Tu arrives à combiner les deux ?

 

C’est beaucoup d’organisation. Les matins, je regroupe la grande majorité de mes cours d’équitation et du travail avec les chevaux ; et les après-midis, j’ai mon emploi de chargé de réservation, qui est un emploi en intérieur, en bureau. Et de temps en temps le soir, je reviens après le boulot à 18h30 faire des cours jusqu’à 20h. Et en plus de ça, je travaille pour la mairie tous les mercredis et samedis matins. Ça fait un sacré emploi du temps.

 

Pourquoi est-il important selon toi d’avoir une vie à coté du sport ?

 

Pour mon cas, je travaille avec des animaux, donc le fait d’avoir un contact humain, une vie sociale en dehors de l’équitation, c’est super important.

 

Comment as-tu opéré tes choix de parcours pour atteindre ton équilibre entre tes différentes vies ?

 

Déjà, j’ai passé un diplôme pour être éducateur sportif, le BPJEPS. Et j’ai passé une spécialisation dans l’équitation, ce qui me permet d’être monitrice d’équitation donc de travailler dans mon sport, ma passion. Ainsi, pouvoir mêler ce que j’aime avec ma vie professionnelle. En tant qu’éducateur, je fais aussi d’autres sports, ça me permet aussi de voir autre chose, d’autres publics.

 

 

Quelles difficultés ou facilités as-tu rencontré pour mener à bien tes deux projets ?

 

Le fait d’être dans le milieu du sport, pour les employeurs que j’ai rencontré, ça a été quelque chose de positif.

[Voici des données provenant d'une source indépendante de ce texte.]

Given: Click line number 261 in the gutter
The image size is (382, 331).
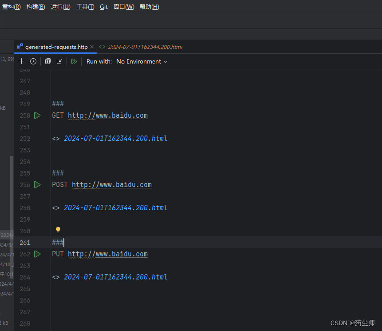Looking at the screenshot, I should pyautogui.click(x=25, y=242).
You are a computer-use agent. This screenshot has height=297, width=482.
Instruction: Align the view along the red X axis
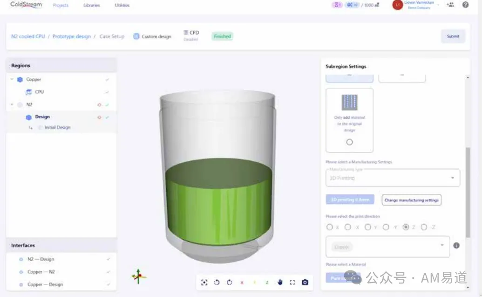[242, 283]
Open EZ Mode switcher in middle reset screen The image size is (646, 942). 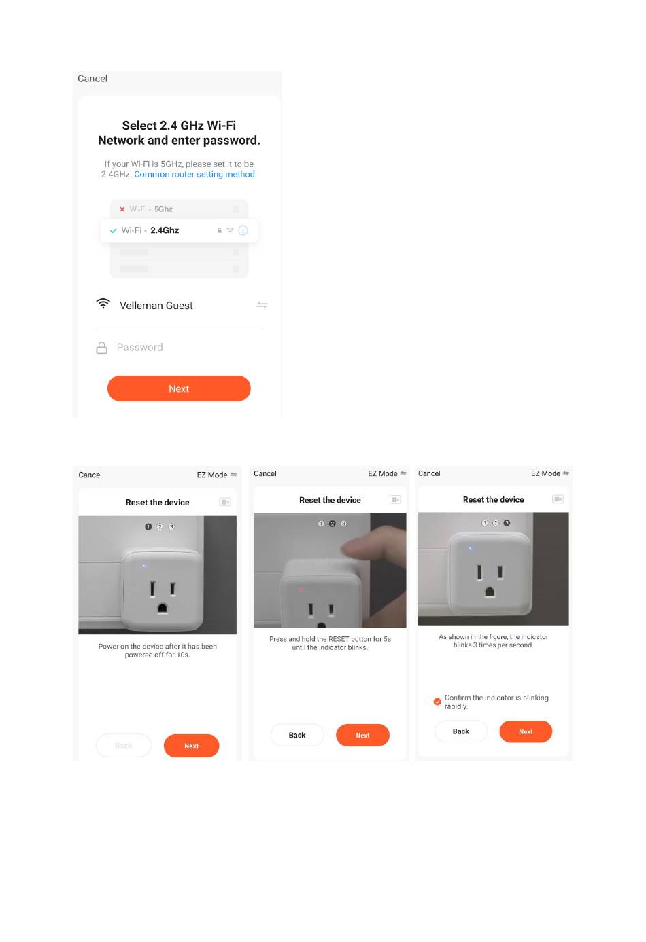pos(388,473)
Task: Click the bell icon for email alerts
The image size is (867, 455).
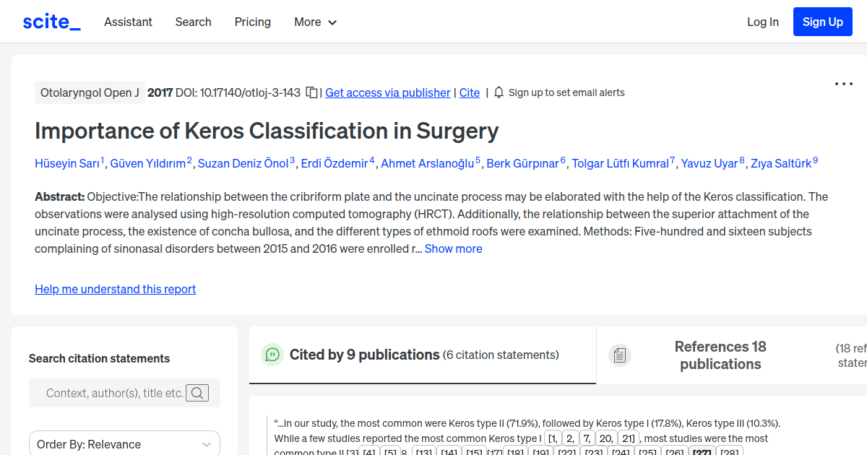Action: pyautogui.click(x=499, y=92)
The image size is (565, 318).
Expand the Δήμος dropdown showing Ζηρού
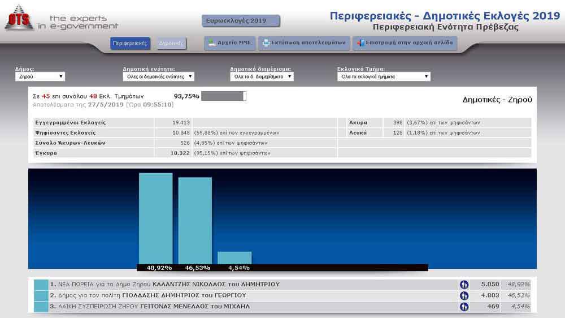[40, 76]
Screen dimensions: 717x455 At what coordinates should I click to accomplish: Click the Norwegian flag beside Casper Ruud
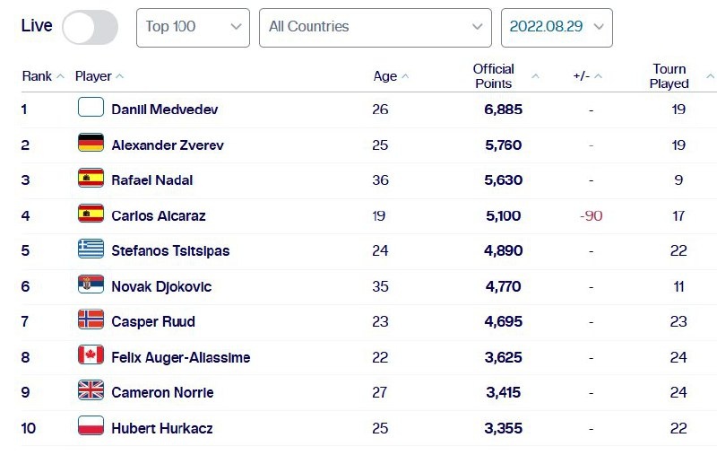[x=91, y=320]
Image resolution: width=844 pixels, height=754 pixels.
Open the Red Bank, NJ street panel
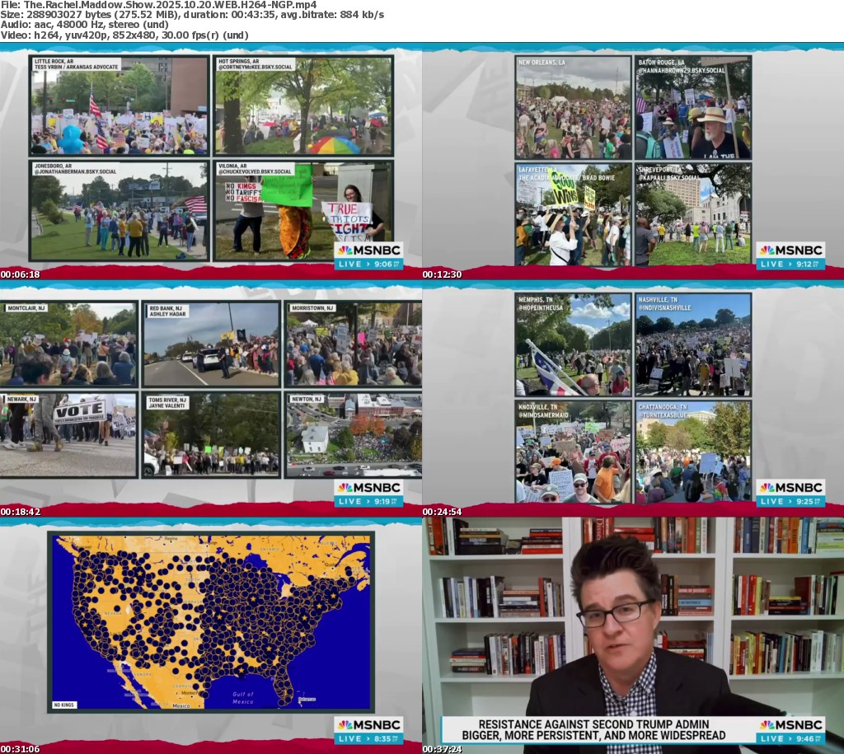[212, 344]
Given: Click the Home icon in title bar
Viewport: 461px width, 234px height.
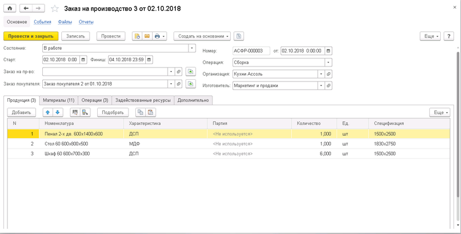Looking at the screenshot, I should 10,9.
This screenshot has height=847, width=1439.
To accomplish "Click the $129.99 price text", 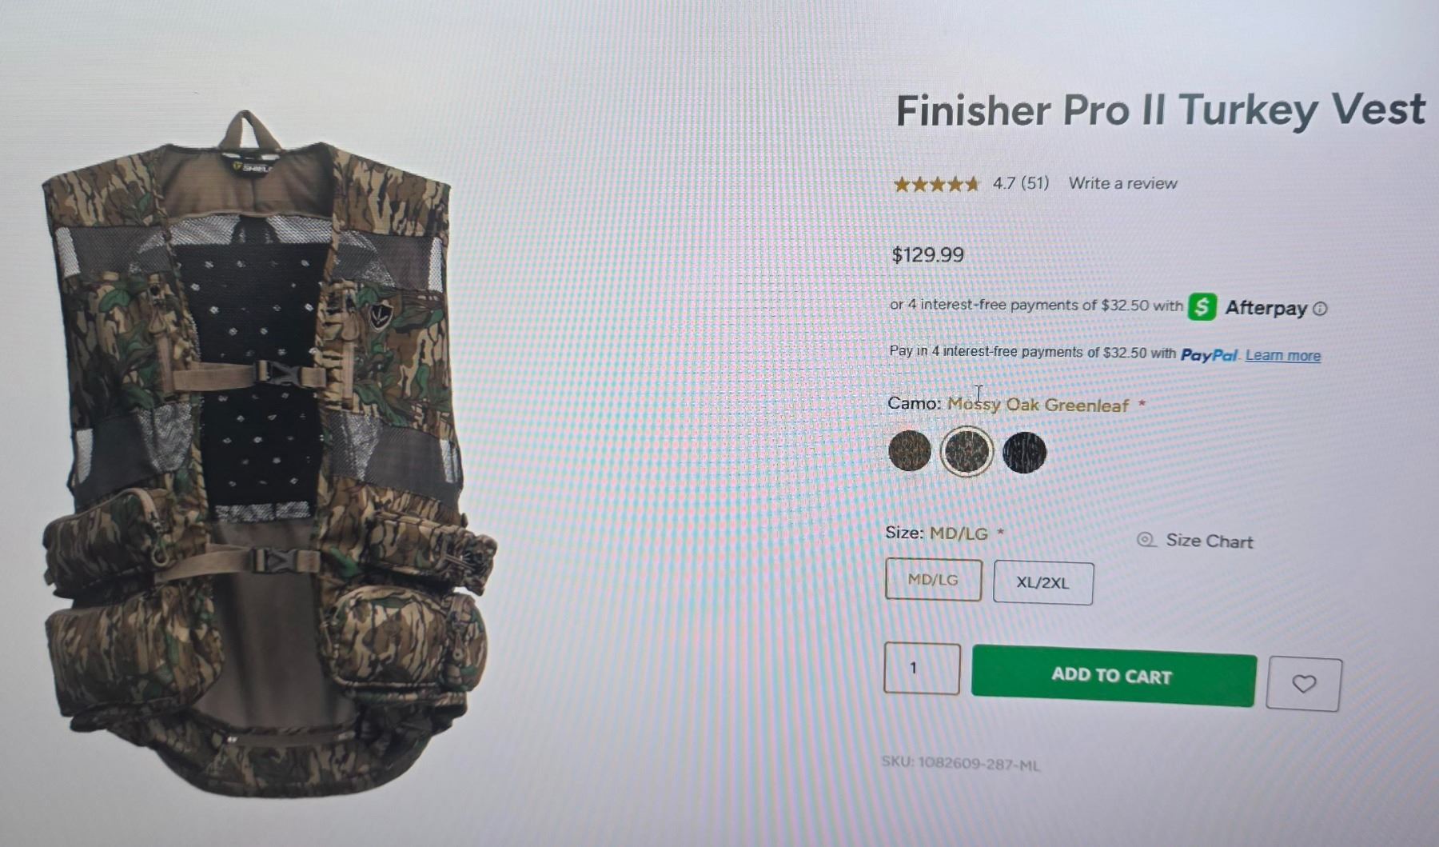I will click(x=928, y=255).

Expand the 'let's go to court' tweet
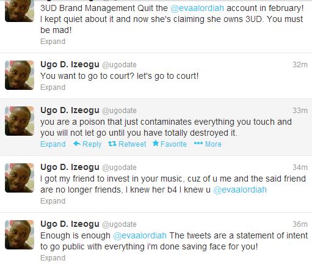[53, 87]
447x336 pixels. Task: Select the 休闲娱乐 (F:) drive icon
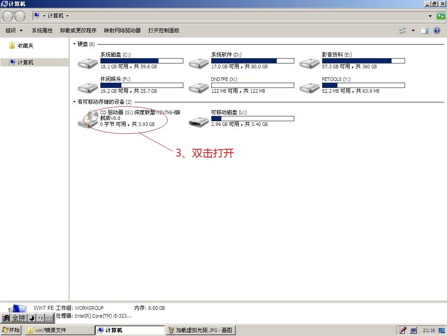tap(88, 88)
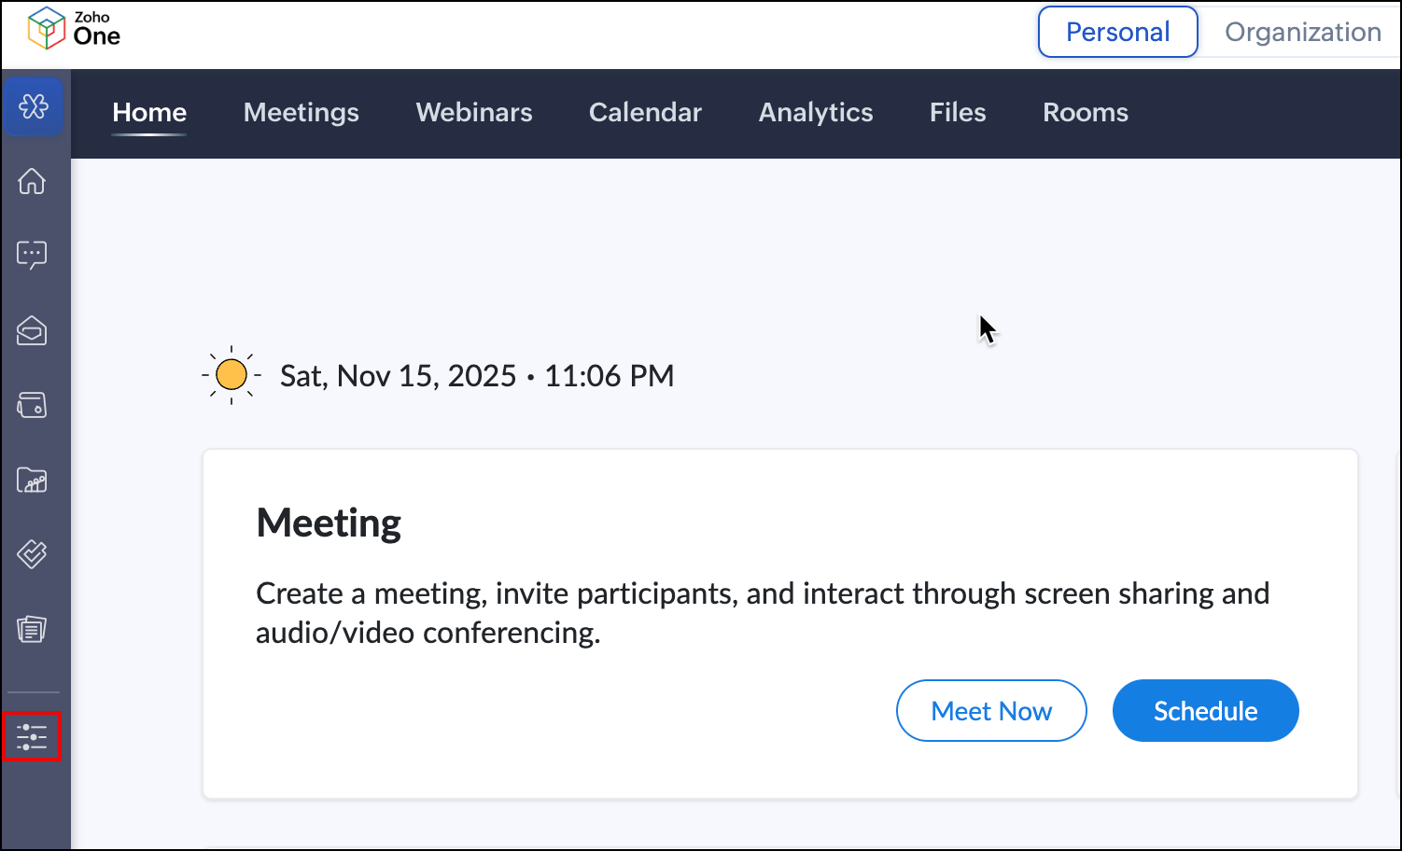Open the sliders settings icon in sidebar
The image size is (1402, 851).
pos(32,736)
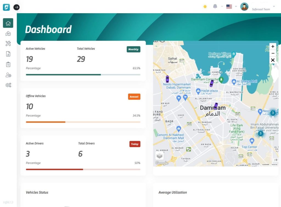Image resolution: width=281 pixels, height=207 pixels.
Task: Open the map tracking sidebar icon
Action: tap(8, 33)
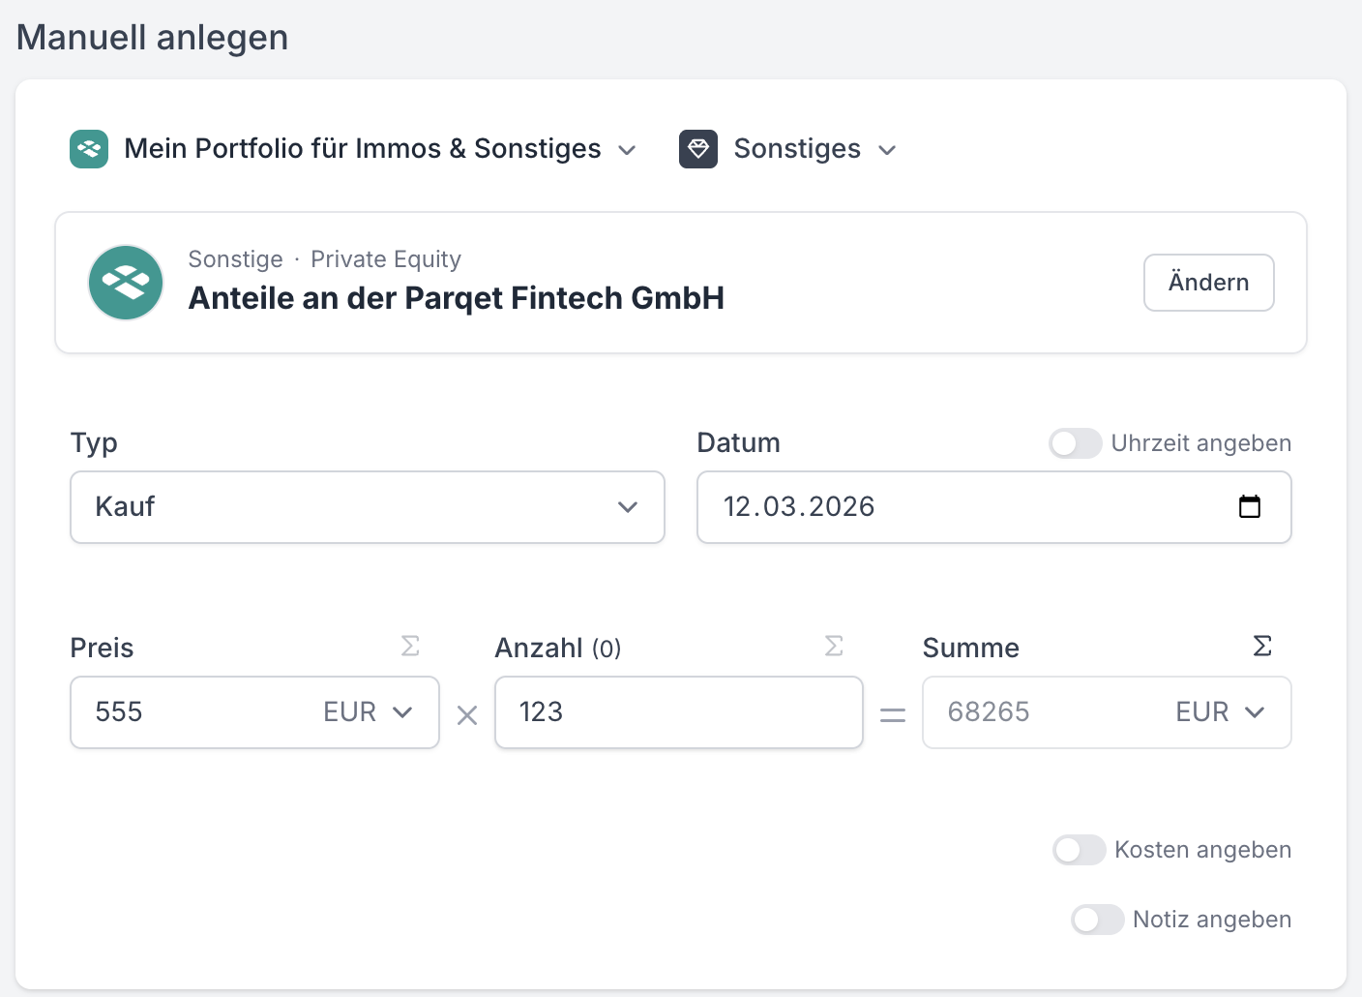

D’avoir un boulot et une passion à coté, c’est bien vu par les entreprises. Là, par exemple, le dernier entretien que j’ai passé pour le Camp des Milles, il m’a demandé : « Est-ce que t’as une passion ? Est-ce que tu fais quelque chose à coté ? » pour savoir si j’avais d’autres occupations que la vie au bureau. C’est important. Le désavantage, c’est que ça prend beaucoup de temps, de tout mêler et de continuer à avoir du temps pour soi.

 

Tu faisais quoi avant de travailler au camp des milles ?

 

Avant mon emploi au Camp des Milles, je faisais plus d’heures en tant qu’éducateur, mais c’est un statut de vacataire, donc je cherchais de la stabilité, que j’ai trouvé avec ce CDI.

 

C’est un emploi qui t’apportes quelque chose ?

 

Tout simplement, mon statut de vacataire ne me permettait pas d’avoir des projets dans la vie comme acheter un bien immobilier, faire un prêt parce que les banques nous suivaient pas. Donc il me fallait un CDI, donc voilà, là j’ai un CDI et j’ai acheté une maison. Il m’apporte une stabilité, une crédibilité au niveau social.

 

Cette crédibilité, tu ne l’as pas par la pratique du sport à haut niveau ?

 

Non, je ne suis pas sur la liste sportive de haut niveau, je l’étais en tant que jeune, mais je ne suis plus jeune (rire). Je participe à des épreuves professionnelles mais sans avoir le statut officiel.

 

 

Comment vois-tu ta vie après l’arrêt du sport à haut niveau ?

 

Pour l’instant, je ne prévois pas d’arrêter parce que c’est un sport que l’on peut continuer assez tard, donc je n’y pense pas spécialement. Je pense que j’ai encore des belles années à venir, ce n’est pas comme le football où on se dit à 35 ans, c’est finit. Moi, j’ai 34 ans, et je peux encore faire des choses que je n’ai pas réalisées.